··· RECORDS SHOWN ···

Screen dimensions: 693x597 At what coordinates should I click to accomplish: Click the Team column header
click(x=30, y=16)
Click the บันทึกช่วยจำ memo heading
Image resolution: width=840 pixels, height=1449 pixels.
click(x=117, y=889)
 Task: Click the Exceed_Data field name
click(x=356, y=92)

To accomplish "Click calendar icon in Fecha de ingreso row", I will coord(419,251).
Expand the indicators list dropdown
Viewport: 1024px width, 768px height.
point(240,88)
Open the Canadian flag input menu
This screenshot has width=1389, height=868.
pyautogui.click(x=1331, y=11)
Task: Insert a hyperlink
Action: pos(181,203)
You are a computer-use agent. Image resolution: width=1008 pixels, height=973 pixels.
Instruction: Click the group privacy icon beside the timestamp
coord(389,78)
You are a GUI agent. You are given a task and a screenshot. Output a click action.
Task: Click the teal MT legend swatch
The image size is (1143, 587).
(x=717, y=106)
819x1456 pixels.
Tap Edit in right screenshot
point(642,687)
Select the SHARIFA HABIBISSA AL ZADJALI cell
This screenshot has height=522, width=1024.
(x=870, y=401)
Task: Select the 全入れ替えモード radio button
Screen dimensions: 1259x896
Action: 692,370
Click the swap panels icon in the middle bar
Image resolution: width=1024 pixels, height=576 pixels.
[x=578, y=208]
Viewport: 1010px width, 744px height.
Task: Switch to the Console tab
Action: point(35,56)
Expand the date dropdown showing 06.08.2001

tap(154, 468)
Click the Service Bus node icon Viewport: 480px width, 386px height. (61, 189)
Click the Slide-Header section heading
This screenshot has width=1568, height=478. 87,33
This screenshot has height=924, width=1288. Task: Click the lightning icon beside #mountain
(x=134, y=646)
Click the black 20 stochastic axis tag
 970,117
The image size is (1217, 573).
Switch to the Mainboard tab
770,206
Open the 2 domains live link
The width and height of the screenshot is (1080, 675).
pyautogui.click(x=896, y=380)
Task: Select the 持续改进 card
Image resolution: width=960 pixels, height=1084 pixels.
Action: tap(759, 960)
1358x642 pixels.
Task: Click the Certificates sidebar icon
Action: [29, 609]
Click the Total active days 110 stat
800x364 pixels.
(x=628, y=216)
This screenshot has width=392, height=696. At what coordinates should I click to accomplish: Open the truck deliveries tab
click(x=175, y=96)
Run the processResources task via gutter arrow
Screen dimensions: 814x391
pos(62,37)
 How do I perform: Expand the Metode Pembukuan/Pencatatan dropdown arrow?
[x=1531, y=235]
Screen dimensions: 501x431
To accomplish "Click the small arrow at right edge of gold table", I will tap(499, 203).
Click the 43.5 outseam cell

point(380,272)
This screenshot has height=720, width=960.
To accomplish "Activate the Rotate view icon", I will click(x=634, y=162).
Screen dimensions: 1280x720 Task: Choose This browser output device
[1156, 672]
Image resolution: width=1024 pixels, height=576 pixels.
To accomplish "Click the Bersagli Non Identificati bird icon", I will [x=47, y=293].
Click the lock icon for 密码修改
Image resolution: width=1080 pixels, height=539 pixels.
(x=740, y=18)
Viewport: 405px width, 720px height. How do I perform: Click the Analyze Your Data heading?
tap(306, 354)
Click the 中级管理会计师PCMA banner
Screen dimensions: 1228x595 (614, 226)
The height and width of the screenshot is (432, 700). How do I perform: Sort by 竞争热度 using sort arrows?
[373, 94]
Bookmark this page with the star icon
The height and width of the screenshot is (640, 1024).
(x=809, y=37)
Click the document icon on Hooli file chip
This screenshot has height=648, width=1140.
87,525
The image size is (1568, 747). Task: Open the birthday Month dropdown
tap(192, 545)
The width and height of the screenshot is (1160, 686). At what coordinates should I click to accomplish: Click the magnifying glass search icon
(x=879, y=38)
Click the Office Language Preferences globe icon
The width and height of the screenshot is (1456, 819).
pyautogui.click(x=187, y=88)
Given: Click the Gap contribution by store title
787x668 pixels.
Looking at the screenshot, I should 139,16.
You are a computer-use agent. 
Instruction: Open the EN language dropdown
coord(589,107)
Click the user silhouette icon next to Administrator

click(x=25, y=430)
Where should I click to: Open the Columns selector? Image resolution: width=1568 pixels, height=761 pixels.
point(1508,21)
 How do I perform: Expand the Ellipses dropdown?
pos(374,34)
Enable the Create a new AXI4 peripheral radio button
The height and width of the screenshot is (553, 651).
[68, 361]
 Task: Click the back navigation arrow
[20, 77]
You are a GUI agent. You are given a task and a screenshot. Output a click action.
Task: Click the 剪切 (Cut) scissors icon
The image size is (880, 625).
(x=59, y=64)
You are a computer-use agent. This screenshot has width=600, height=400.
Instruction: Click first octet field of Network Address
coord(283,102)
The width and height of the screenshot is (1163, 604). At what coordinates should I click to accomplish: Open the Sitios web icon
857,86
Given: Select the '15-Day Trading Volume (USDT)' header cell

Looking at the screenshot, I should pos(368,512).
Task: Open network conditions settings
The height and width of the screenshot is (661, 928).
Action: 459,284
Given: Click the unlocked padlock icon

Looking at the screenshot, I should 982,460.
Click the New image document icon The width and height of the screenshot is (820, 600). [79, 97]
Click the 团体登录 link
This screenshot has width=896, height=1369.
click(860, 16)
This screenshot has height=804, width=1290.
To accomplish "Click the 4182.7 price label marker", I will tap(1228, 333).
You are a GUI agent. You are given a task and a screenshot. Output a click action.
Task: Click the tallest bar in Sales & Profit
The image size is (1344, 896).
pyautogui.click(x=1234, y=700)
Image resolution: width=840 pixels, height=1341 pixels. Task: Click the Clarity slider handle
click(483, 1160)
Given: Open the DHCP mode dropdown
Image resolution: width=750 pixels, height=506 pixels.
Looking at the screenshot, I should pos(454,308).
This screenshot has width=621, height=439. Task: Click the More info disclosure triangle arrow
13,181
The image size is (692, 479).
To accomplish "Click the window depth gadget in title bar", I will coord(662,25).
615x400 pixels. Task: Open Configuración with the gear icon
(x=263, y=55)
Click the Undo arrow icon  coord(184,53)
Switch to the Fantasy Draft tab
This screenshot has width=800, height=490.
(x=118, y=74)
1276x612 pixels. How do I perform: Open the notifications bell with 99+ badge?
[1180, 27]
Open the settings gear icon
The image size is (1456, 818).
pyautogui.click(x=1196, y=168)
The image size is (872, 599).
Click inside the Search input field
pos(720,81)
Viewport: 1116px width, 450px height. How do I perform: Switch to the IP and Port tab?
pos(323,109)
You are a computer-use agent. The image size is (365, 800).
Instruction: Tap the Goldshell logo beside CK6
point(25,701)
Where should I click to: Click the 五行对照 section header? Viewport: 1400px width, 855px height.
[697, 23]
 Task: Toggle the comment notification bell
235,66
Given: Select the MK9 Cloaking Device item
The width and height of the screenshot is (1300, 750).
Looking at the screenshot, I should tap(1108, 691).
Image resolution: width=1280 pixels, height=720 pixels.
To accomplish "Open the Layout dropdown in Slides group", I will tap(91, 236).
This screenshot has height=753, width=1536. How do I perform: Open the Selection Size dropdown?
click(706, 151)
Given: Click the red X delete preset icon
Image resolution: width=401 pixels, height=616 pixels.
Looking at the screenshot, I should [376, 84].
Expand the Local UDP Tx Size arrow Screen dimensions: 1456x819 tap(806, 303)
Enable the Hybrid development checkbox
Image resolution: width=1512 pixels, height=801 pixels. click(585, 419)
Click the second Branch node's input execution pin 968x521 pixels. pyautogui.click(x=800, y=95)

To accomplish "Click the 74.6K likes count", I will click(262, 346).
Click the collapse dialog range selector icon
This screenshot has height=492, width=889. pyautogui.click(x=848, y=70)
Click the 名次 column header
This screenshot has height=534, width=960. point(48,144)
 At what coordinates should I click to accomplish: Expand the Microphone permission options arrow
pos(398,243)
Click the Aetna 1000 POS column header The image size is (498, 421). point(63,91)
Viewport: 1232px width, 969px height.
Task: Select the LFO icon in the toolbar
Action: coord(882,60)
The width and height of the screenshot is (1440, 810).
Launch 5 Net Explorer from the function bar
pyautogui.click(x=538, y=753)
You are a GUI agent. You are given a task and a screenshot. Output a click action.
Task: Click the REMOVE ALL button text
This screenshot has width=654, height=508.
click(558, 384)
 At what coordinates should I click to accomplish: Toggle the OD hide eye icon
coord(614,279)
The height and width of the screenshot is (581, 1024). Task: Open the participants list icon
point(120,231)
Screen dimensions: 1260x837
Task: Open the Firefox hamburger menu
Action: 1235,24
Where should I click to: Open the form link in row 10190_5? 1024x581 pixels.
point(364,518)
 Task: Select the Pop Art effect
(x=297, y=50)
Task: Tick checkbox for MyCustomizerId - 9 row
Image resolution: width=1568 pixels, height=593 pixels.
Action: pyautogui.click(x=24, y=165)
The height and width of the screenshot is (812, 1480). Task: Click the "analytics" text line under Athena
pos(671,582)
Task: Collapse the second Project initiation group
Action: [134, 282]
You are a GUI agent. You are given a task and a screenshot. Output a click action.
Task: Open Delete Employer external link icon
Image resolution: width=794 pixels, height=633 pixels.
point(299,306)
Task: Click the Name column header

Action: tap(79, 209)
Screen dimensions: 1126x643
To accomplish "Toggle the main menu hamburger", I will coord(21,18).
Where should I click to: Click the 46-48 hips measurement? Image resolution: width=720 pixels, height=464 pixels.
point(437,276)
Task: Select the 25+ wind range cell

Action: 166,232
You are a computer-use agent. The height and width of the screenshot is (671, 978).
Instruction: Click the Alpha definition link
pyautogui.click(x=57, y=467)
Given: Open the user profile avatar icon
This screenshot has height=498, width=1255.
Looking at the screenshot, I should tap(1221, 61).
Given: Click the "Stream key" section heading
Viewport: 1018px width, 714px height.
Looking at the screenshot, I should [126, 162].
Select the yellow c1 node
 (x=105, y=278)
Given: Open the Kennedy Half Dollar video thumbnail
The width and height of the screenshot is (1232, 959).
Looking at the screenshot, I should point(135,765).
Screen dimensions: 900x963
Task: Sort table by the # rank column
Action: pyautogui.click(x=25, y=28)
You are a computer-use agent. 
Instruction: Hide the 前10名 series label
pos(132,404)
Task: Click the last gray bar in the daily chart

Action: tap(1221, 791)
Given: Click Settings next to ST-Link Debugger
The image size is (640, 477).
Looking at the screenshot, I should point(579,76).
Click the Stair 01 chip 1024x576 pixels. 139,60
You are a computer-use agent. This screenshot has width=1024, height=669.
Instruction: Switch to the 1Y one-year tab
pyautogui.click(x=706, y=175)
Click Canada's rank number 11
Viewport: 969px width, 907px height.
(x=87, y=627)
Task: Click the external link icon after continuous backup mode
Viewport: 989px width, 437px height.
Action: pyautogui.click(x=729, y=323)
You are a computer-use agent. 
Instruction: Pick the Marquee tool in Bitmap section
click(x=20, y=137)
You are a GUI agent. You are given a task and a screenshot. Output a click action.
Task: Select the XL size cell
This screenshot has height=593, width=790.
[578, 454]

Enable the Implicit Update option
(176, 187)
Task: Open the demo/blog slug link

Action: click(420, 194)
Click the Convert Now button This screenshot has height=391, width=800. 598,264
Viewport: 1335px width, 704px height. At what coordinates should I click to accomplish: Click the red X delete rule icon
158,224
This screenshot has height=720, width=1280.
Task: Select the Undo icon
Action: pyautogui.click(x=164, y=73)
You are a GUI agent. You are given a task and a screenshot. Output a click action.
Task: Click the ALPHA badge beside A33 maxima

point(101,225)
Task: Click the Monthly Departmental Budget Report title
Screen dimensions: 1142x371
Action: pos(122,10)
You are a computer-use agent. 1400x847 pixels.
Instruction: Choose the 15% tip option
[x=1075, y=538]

···

[WORK ORDER] Using the data above, reproduce exactly the lines from the line that contains "Given: Select the MK9 Cloaking Device item" through the line that contains "Expand the Local", including both.

[SOLUTION FOR THIS EXERCISE]
Given: Select the MK9 Cloaking Device item
The width and height of the screenshot is (1300, 750).
Looking at the screenshot, I should tap(1108, 691).
Image resolution: width=1280 pixels, height=720 pixels.
To accomplish "Open the Layout dropdown in Slides group", I will tap(91, 236).
This screenshot has height=753, width=1536. How do I perform: Open the Selection Size dropdown?
click(706, 151)
Given: Click the red X delete preset icon
Image resolution: width=401 pixels, height=616 pixels.
Looking at the screenshot, I should [376, 84].
Expand the Local UDP Tx Size arrow Screen dimensions: 1456x819 tap(806, 303)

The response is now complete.